:: STORED DATA ::

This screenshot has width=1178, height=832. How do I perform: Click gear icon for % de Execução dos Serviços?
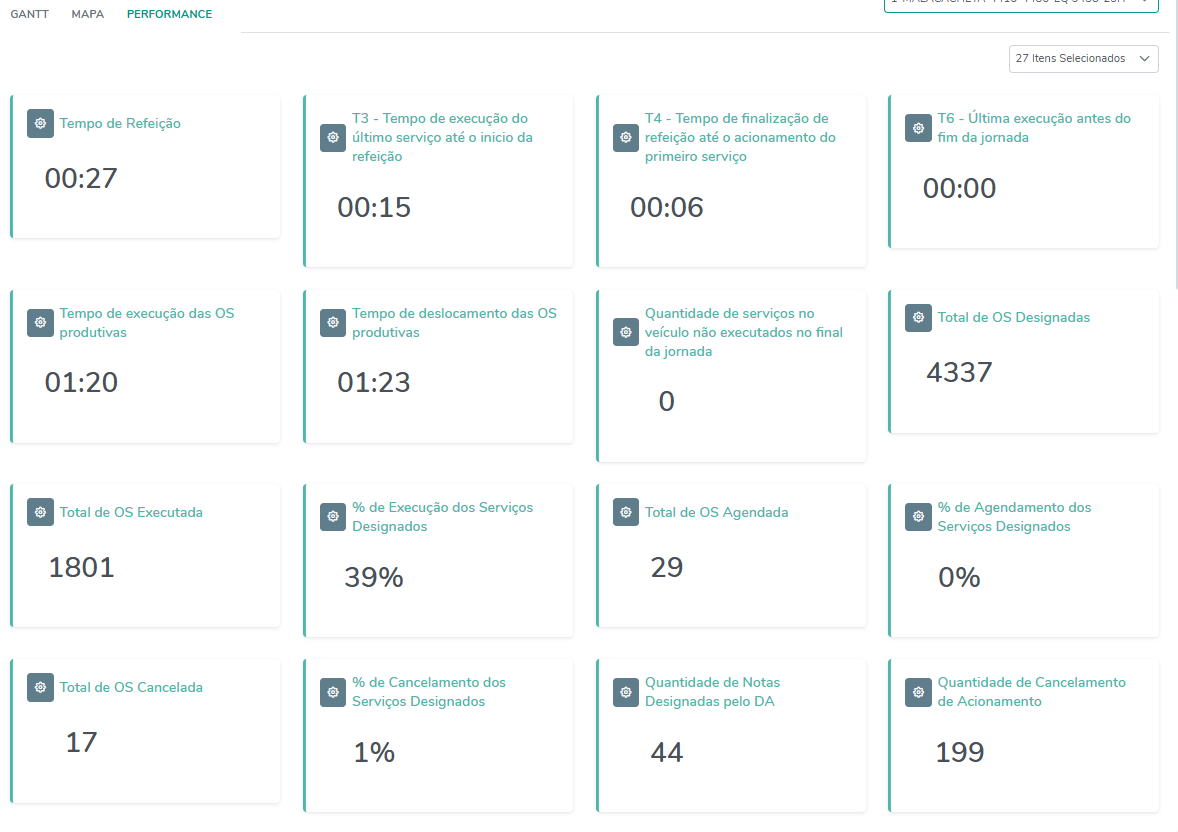pos(333,517)
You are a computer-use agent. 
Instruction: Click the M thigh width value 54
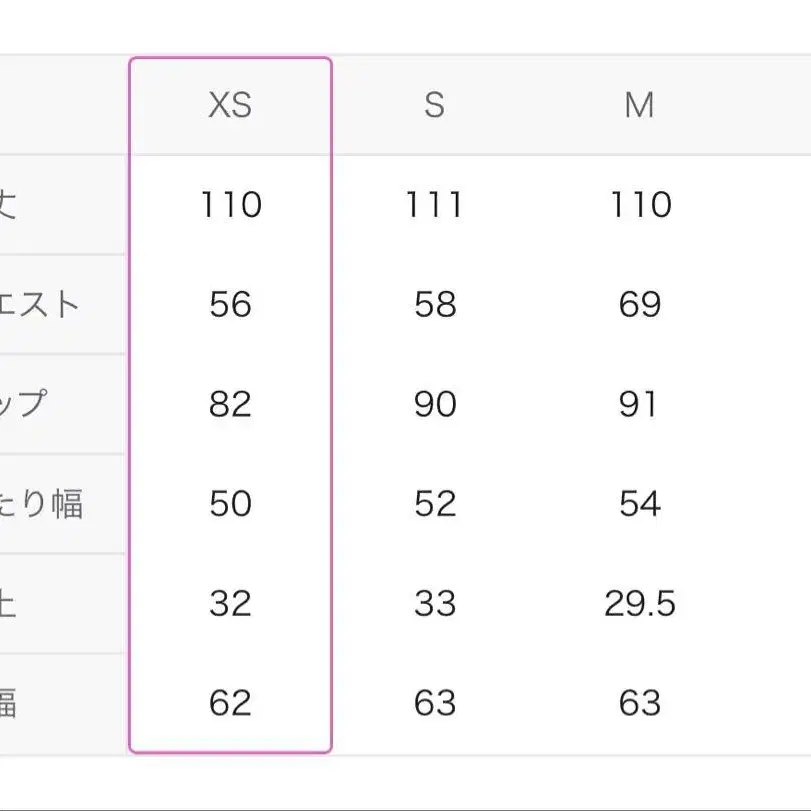(639, 504)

:::

# [WHAT IS EXPECTED]
Please return exactly the lines from the one containing "You are a computer-use agent." through the end of the material above, both ends included, but not the pictures.

# [OUTPUT FOR THIS TASK]
You are a computer-use agent. 
Instruction: Click the M thigh width value 54
(639, 504)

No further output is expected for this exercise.